As the winter deepened, they made occasional sorties to sea and eventually were sent to Glasgow again to refuel. Anarapoora was there once more and once more Kelly invited Paddy out to dinner. She seemed full of spirit and quite undeterred by the isolation.
‘It’s always exciting,’ she said. ‘Once we were nearly run down by KG Five and every time we go ashore it’s a matter of life and death.’
He noticed she’d not mentioned Hugh and, guessing something was wrong, he probed gently. Her expression changed at once to one of distress and he knew that her brightness was only a brittle façade.
‘I thought he was going to get a shore job,’ she said. ‘But it wasn’t that at all. He won’t accept one.’ It all came out in a breathless, agonised rush in her misery. ‘Do you think he’s trying to get himself killed? Just because all his friends have gone? He’s going back on carriers.’
‘Well, carriers are pretty big, Paddy,’ he reassured her. ‘And, since Ark Royal was lost, we’ve learned to take pretty good care of them. Which one?’
‘Parsifal. He says she’s a bit smaller than normal.’
Kelly was silent for a moment. Parsifal was a CAM-ship, carrying one Hurricane, which could be catapulted off but not flown back on. Trips from CAM-ships were only one way and all the pilot could do was ditch as near to the mother ship as possible. In good weather and good conditions there was a boat waiting to retrieve him but there could be bad weather, bad conditions and probably German ships or aeroplanes about which might cause the captain to sacrifice one man for the safety of the rest.
He saw Paddy looking at him. She was as well aware as Kelly of the risks that naval aircrew took. With a father and a brother constantly talking ships, she had no delusions about their chances of survival.

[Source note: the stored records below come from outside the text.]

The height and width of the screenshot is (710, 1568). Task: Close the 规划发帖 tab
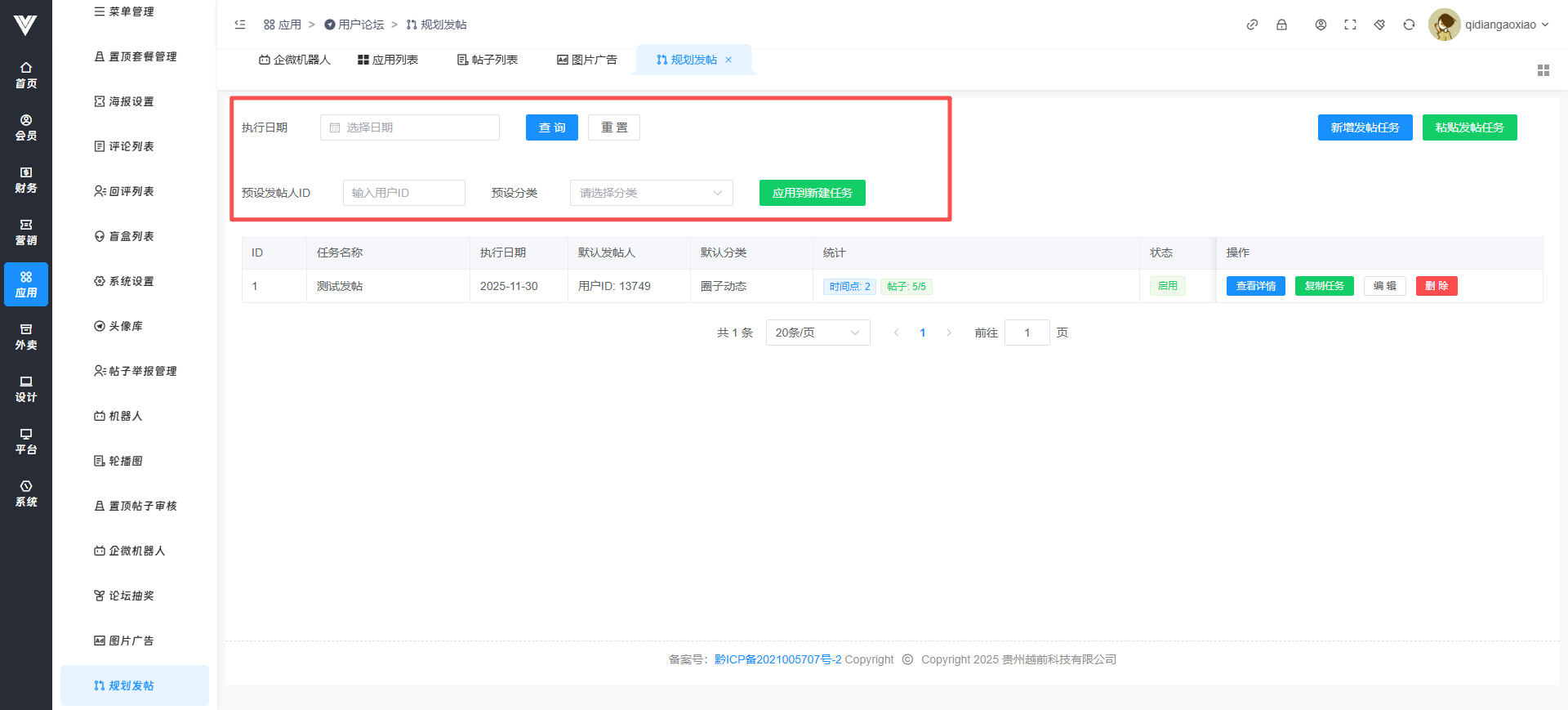point(728,60)
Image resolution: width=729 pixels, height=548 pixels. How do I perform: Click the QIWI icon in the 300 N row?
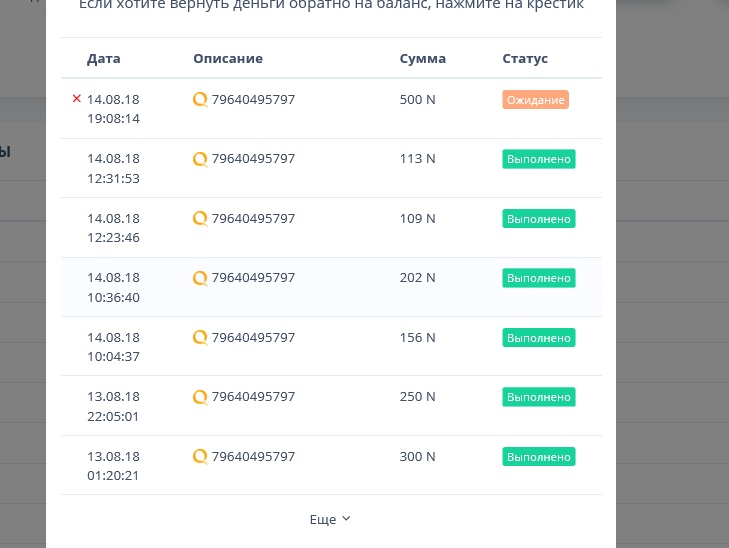pos(200,457)
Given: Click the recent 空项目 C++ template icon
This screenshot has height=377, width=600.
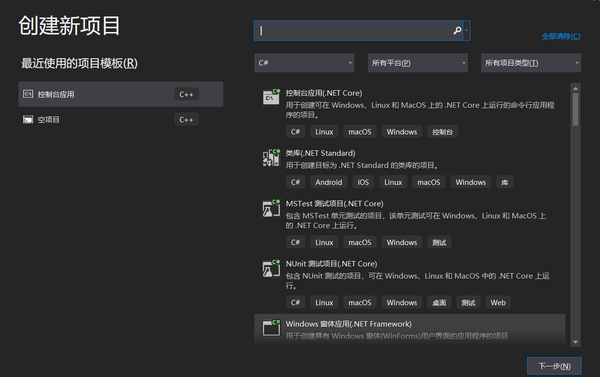Looking at the screenshot, I should [28, 119].
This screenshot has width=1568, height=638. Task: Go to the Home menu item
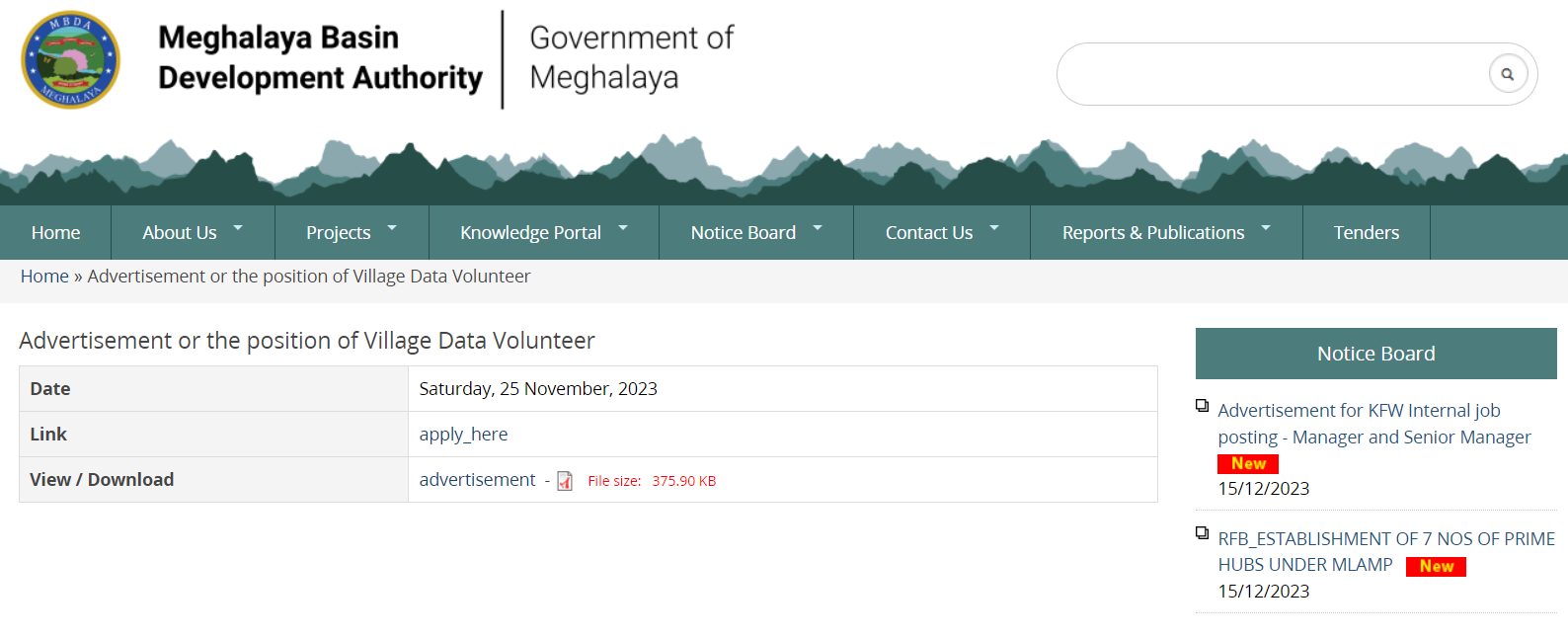point(55,233)
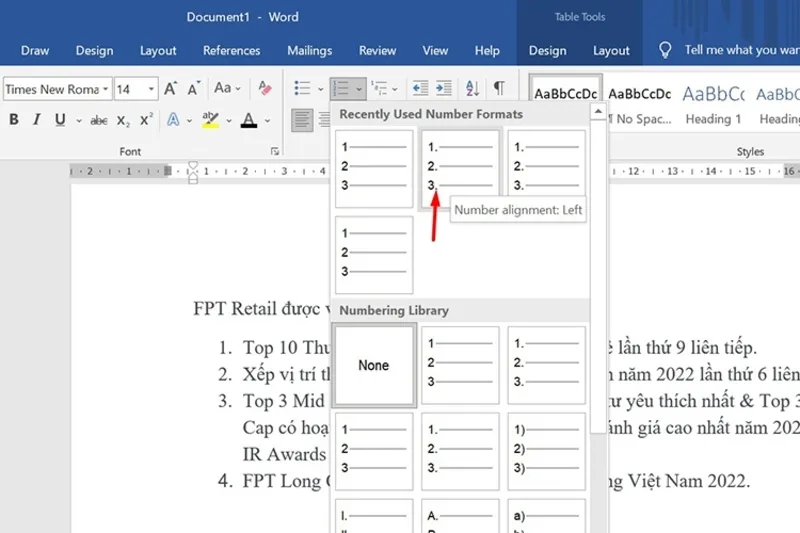This screenshot has width=800, height=533.
Task: Apply the Heading 1 style
Action: [x=713, y=103]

‘Yes,’ he agreed. ‘A new kind. Bit smaller than Ark Royal, of course.’ He was telling no lies but he wasn’t telling the whole truth either.

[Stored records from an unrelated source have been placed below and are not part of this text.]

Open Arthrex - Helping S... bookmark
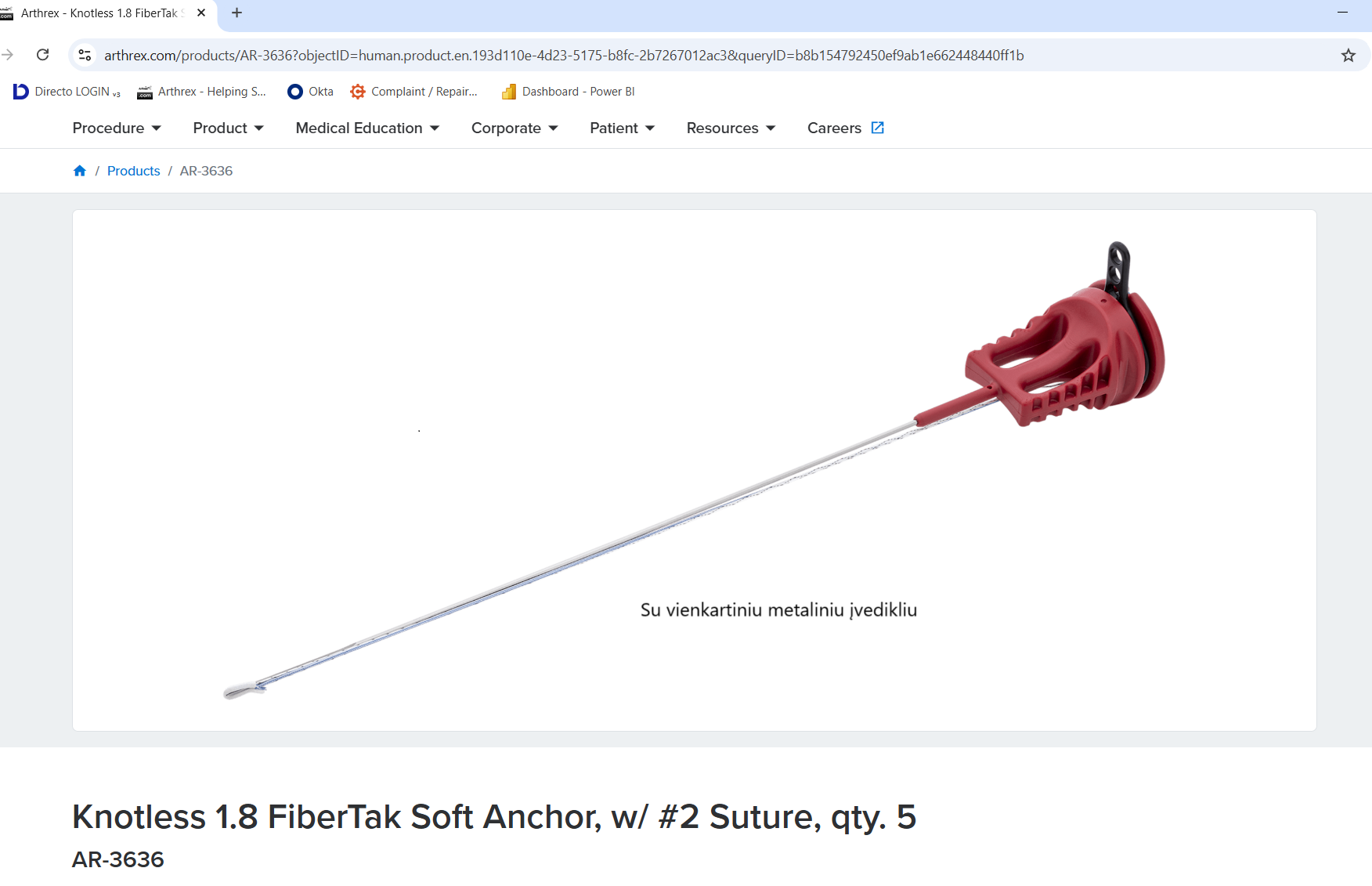1372x886 pixels. (x=202, y=92)

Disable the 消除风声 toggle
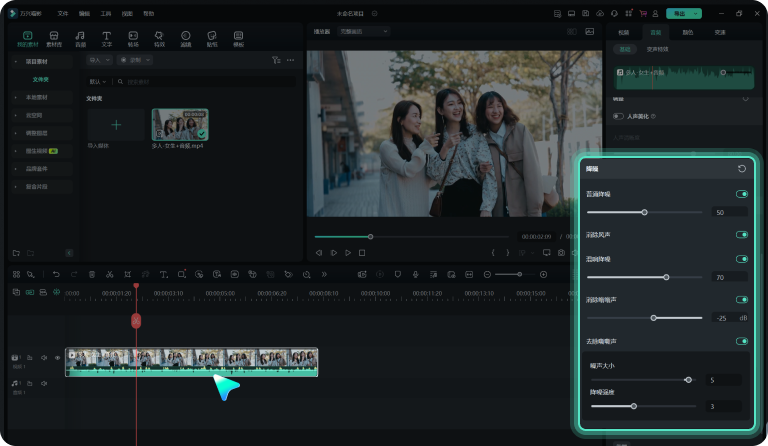[x=741, y=235]
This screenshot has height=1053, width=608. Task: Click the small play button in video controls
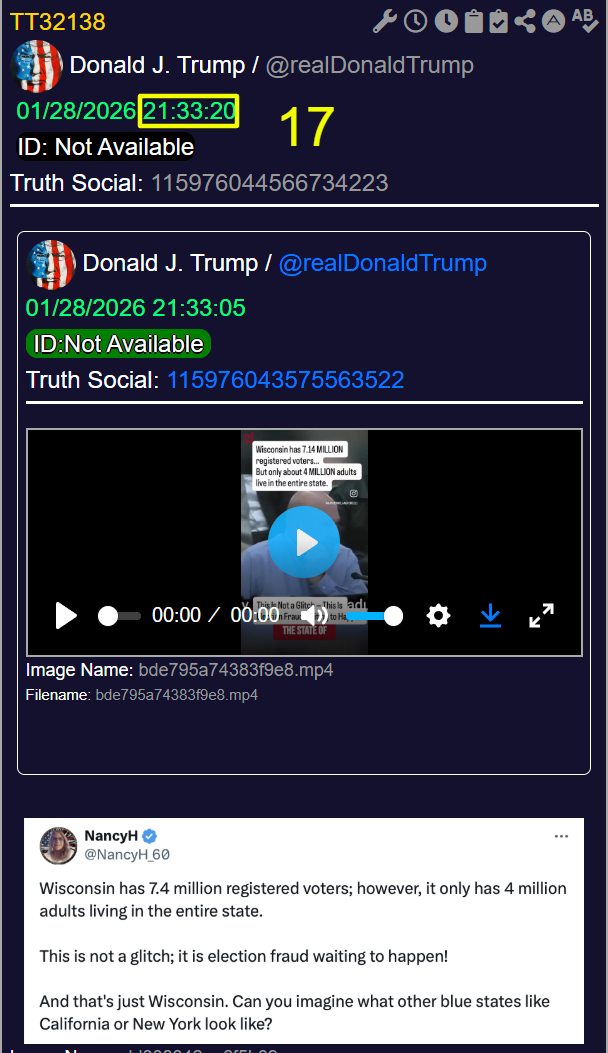coord(66,616)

He returned to Scapa in a thoughtful mood to find Verschoyle waiting for him with his destroyer group. He was not long back from Russia and he hadn’t enjoyed it. After the disaster when the convoy, PQI7, had been ordered by the Admiralty to scatter and been massacred, only one more convoy, PQl8, had been sent and only one had returned home. The presence of German heavy ships in the Norwegian fjords was forcing the old ‘fleet in being’ complex on the Navy, something nobody liked, and a new scheme was being tried.
‘Submarines are being maintained off the north Norwegian coast,’ Verschoyle said. ‘And we’re going to run convoys with a close escort of small ships and a forward escort of fleet destroyers. That’ll be me. There’s also to be a covering force of light cruisers at Kola Inlet where the Russians are as bloody-minded and uncooperative as possible.’ His smile widened. ‘That’ll be you. You’ll hate it.’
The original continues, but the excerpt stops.